AI music generators could be a boon for artists — but also problematic

It was only five years ago that electronic punk band YACHT entered the recording studio with a daunting task: They would train an AI on 14 years of their music, then synthesize the results into the album “Chain Tripping.” “I’m not interested in being a reactionary,” YACHT member and tech writer Claire L. Evans said in a documentary about the album. “I don’t want to return to my roots and play acoustic guitar because I’m so freaked out about the coming robot apocalypse, but I also don’t want to jump into the trenches and welcome our new robot overlords either.” But our new robot overlords are making a whole lot of progress in the space of AI music generation. Even though the Grammy-nominated “Chain Tripping” was released in 2019, the technology behind it is already becoming outdated.
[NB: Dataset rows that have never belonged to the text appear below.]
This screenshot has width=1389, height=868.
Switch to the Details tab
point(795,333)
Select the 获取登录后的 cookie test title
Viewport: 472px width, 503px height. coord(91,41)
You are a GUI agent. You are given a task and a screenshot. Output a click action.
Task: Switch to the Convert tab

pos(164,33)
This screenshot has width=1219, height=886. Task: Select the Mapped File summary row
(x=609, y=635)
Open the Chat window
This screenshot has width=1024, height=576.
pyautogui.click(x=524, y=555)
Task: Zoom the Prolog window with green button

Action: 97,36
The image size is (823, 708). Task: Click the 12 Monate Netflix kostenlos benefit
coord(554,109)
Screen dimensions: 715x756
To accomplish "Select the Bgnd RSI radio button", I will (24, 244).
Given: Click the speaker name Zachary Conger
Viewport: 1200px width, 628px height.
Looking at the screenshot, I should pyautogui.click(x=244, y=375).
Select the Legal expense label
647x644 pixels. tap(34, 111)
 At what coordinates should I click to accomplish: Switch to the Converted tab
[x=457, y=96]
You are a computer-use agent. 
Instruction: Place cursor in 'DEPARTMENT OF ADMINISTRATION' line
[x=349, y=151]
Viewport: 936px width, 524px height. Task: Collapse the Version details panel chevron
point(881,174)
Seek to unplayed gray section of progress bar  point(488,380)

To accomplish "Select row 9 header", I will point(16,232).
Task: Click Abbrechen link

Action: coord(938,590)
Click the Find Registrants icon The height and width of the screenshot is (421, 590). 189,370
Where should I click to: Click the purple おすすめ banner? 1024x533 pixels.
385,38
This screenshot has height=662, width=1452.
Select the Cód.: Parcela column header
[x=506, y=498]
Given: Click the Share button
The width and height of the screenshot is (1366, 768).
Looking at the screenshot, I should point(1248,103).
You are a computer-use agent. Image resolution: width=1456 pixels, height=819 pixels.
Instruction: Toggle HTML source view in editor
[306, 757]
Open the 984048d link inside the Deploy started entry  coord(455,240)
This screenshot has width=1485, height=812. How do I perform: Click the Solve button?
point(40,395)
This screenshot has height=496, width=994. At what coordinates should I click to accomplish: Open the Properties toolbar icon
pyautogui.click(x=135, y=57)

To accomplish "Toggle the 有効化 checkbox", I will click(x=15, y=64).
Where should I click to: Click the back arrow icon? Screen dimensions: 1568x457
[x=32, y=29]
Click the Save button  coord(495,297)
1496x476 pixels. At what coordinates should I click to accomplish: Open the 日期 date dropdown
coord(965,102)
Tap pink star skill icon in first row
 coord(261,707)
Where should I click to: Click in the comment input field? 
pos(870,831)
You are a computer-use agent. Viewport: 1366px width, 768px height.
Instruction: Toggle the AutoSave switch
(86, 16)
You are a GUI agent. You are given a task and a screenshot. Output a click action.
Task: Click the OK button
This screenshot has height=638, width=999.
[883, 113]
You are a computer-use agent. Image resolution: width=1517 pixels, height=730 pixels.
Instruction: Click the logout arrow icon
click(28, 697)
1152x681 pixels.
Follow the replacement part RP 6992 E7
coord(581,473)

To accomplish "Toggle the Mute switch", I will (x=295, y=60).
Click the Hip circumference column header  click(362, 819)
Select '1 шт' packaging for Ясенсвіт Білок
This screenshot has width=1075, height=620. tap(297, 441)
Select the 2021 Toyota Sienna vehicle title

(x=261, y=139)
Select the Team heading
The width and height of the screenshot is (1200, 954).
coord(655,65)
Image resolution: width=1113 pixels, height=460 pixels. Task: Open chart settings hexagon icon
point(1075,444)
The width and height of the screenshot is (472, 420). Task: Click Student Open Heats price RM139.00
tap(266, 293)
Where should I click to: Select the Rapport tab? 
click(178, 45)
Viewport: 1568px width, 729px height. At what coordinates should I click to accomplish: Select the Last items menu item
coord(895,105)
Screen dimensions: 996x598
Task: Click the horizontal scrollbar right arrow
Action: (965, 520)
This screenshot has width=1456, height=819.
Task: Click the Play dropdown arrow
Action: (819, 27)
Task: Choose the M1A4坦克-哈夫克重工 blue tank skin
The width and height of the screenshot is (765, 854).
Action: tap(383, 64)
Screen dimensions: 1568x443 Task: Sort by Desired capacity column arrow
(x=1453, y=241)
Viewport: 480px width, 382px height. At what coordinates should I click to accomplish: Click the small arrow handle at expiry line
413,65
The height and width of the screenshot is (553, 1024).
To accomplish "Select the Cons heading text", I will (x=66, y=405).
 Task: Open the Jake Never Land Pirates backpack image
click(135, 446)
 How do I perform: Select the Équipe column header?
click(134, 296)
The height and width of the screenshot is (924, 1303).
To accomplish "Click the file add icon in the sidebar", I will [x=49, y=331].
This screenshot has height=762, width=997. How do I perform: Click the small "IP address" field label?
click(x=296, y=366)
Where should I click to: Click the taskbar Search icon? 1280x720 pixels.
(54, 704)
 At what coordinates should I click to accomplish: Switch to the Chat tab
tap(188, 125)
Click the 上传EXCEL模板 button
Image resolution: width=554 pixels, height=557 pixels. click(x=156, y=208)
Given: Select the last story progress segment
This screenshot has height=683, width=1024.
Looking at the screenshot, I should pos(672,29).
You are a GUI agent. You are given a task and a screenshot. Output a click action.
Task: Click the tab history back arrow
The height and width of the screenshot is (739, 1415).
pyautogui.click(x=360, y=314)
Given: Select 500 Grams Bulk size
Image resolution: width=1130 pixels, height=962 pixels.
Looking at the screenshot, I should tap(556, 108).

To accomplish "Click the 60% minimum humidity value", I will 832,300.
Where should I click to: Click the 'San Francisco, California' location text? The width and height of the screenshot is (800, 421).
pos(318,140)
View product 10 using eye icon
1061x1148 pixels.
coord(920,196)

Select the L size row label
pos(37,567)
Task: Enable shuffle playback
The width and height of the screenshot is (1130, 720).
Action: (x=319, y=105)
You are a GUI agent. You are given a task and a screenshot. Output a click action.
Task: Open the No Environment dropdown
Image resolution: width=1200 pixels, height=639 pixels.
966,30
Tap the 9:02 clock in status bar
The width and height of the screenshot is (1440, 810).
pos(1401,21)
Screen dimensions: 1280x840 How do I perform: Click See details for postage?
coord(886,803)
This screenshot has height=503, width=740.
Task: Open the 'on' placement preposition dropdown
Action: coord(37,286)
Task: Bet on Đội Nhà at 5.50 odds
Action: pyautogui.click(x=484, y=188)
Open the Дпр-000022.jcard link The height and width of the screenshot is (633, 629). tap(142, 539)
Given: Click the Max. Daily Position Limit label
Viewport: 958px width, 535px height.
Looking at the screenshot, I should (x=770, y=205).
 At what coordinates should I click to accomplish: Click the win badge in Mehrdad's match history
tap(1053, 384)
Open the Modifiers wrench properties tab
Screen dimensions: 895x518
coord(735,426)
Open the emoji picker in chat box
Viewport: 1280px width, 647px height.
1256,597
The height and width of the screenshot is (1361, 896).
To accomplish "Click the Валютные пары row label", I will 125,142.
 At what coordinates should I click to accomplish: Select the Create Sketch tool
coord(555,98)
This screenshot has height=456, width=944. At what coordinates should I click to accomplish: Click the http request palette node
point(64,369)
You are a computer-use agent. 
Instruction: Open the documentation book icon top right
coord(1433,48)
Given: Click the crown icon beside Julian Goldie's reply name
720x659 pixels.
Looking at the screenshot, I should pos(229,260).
Now, the startup behind the open source AI image generator Stable Diffusion is pushing us forward again with its next act: making music.

AI music generators could be a boon for artists — but also problematic

Creating harmony


Harmonai is an organization with financial backing from Stability AI, the London-based startup behind Stable Diffusion. In late September, Harmonai released Dance Diffusion, an algorithm and set of tools that can generate clips of music by training on hundreds of hours of existing songs.

“I started my work on audio diffusion around the same time as I started working with Stability AI,” Zach Evans, who heads development of Dance Diffusion, told TechCrunch in an email interview. “I was brought on to the company due to my development work with [the image-generating algorithm] Disco Diffusion and I quickly decided to pivot to audio research. To facilitate my own learning and research, and make a community that focuses on audio AI, I started Harmonai.”

Dance Diffusion remains in the testing stages — at present, the system can only generate clips a few seconds long. But the early results provide a tantalizing glimpse at what could be the future of music creation, while at the same time raising questions about the potential impact on artists.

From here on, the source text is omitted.